Der Eigenanteil für Pflegeheimbewohner in Hessen ist weiter gestiegen. Wie eine Auswertung des Verbands der Ersatzkassen (vdek) ergab, mussten Bewohner im ersten Jahr im Heim zum Stichtag 1. Juli durchschnittlich 3.431 Euro aus eigener Tasche zahlen. Das sind 202 Euro mehr als zu Jahresbeginn und 405 Euro mehr als am 1. Juli des Vorjahres.
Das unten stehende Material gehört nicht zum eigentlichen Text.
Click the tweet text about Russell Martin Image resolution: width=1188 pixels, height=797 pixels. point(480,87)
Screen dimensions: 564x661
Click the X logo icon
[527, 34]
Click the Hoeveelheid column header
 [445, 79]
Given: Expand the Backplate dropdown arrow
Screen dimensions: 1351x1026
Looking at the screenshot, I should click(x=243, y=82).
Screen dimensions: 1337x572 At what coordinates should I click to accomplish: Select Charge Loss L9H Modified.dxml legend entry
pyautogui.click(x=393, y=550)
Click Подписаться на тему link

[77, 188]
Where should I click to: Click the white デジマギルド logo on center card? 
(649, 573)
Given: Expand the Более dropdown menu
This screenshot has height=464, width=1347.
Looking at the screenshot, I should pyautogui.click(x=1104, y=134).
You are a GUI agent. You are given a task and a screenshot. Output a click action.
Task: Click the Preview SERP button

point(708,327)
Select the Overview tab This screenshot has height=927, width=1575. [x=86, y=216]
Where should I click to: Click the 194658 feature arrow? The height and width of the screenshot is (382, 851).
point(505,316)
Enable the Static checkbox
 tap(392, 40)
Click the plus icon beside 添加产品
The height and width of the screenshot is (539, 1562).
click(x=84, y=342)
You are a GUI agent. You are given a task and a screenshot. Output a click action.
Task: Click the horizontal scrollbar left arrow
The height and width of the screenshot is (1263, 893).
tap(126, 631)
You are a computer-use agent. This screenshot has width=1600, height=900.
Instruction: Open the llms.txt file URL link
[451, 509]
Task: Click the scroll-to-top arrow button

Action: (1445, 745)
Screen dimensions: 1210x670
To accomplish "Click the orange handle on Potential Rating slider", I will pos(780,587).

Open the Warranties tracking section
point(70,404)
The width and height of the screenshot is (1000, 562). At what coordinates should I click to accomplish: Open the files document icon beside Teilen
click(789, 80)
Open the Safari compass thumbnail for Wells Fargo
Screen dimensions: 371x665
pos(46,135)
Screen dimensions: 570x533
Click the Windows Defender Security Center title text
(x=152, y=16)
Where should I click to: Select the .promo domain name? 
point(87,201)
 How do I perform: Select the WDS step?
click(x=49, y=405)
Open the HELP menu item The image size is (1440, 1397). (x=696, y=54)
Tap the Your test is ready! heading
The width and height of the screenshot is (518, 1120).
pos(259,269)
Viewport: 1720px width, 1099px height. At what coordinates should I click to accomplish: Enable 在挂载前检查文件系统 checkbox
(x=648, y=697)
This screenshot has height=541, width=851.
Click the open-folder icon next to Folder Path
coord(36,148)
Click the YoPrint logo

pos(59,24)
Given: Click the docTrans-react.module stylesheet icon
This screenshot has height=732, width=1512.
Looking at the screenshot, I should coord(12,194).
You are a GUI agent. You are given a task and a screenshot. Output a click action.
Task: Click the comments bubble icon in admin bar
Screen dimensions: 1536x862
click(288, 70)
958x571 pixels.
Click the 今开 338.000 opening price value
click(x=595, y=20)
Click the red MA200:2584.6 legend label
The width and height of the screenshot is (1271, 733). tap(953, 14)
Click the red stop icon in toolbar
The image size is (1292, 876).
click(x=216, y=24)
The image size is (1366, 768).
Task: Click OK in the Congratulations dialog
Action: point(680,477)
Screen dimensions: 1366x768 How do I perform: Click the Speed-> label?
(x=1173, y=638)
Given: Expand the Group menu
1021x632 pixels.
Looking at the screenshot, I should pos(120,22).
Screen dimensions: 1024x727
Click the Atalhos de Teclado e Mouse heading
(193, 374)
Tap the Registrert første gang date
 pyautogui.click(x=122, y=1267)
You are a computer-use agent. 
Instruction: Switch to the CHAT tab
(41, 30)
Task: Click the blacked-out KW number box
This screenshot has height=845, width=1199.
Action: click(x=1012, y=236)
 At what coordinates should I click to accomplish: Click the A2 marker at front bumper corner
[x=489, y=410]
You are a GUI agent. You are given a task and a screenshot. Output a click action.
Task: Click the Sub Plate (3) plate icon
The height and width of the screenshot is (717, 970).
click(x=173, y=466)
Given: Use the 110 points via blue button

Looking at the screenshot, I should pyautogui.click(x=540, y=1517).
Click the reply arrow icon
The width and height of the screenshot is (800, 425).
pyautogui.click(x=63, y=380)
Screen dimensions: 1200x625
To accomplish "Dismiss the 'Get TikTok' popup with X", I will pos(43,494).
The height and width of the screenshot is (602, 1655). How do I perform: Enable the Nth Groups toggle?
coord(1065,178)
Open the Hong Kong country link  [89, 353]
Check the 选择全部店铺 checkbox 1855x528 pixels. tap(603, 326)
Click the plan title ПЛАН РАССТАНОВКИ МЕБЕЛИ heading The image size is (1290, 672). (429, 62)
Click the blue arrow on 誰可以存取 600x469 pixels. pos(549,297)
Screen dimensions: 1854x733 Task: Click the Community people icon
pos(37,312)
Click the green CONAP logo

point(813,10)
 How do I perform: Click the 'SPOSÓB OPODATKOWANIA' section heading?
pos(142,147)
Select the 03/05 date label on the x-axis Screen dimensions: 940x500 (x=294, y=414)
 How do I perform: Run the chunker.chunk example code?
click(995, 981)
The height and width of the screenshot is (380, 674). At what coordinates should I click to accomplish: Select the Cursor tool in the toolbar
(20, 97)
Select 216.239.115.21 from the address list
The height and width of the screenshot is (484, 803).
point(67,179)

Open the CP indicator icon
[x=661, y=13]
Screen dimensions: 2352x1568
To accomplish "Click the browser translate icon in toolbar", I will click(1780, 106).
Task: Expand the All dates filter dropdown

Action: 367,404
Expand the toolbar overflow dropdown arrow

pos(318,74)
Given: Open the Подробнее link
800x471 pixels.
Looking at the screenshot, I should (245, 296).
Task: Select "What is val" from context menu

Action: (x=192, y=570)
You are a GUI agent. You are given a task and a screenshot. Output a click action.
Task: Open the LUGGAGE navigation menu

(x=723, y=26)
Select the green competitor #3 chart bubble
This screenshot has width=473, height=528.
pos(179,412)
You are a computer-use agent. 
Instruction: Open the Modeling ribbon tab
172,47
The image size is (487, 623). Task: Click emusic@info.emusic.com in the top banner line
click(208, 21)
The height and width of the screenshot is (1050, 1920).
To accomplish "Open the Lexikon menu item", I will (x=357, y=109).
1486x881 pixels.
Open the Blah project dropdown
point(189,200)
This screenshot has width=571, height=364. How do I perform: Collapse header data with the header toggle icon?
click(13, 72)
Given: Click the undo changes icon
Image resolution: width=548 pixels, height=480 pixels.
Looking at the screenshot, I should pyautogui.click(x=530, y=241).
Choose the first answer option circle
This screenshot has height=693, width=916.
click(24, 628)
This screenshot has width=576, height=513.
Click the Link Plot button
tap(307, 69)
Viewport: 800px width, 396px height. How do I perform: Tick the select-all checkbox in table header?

Die Daten liegen der Deutschen Presse-Agentur vor.
Was der Eigenanteil umfasst
Der ausgewiesene Betrag beinhaltet den Eigenanteil für die reine Pflege und Betreuung, da die Pflegeversicherung nur einen Teil der Kosten trägt. Zudem sind Zahlungen für Unterkunft und Verpflegung, Investitionen in den Einrichtungen sowie Umlagen für Ausbildungskosten enthalten. Die Gesamtbelastung variiert je nach Aufenthaltsdauer im Heim, da die Entlastungszuschläge der Pflegekassen gestaffelt sind.
Hessen über dem Bundesdurchschnitt
Im Bundesdurchschnitt lag der Eigenanteil zum 1. Juli bei 3.364 Euro monatlich. Hessen liegt mit 3.431 Euro über diesem Schnitt. Die Unterschiede zwischen den Bundesländern sind erheblich: Am höchsten war die monatliche Belastung im ersten Heimjahr in Bremen mit 3.761 Euro, am niedrigsten in Sachsen-Anhalt mit 2.891 Euro.
Entlastungszuschläge senken Belastung
Die Eigenanteile für die reine Pflege sinken mit der Dauer des Heimaufenthalts: im ersten Jahr um 15 Prozent, im zweiten um 30 Prozent, im dritten um 50 Prozent und ab dem vierten Jahr um 75 Prozent. Trotz des höchsten Zuschlags stieg die Gesamtbelastung in Hessen ab dem vierten Jahr auf durchschnittlich 2.091 Euro – 175 Euro mehr als am 1. Juli 2025.
Datenbasis der Auswertung
Die Auswertung basiert auf den Vergütungsvereinbarungen der Pflegekassen mit den Heimen in allen Bundesländern. Zum vdek gehören unter anderem die Techniker Krankenkasse, die Barmer und die DAK-Gesundheit. Die steigenden Eigenanteile belasten Pflegebedürftige und ihre Angehörigen zunehmend.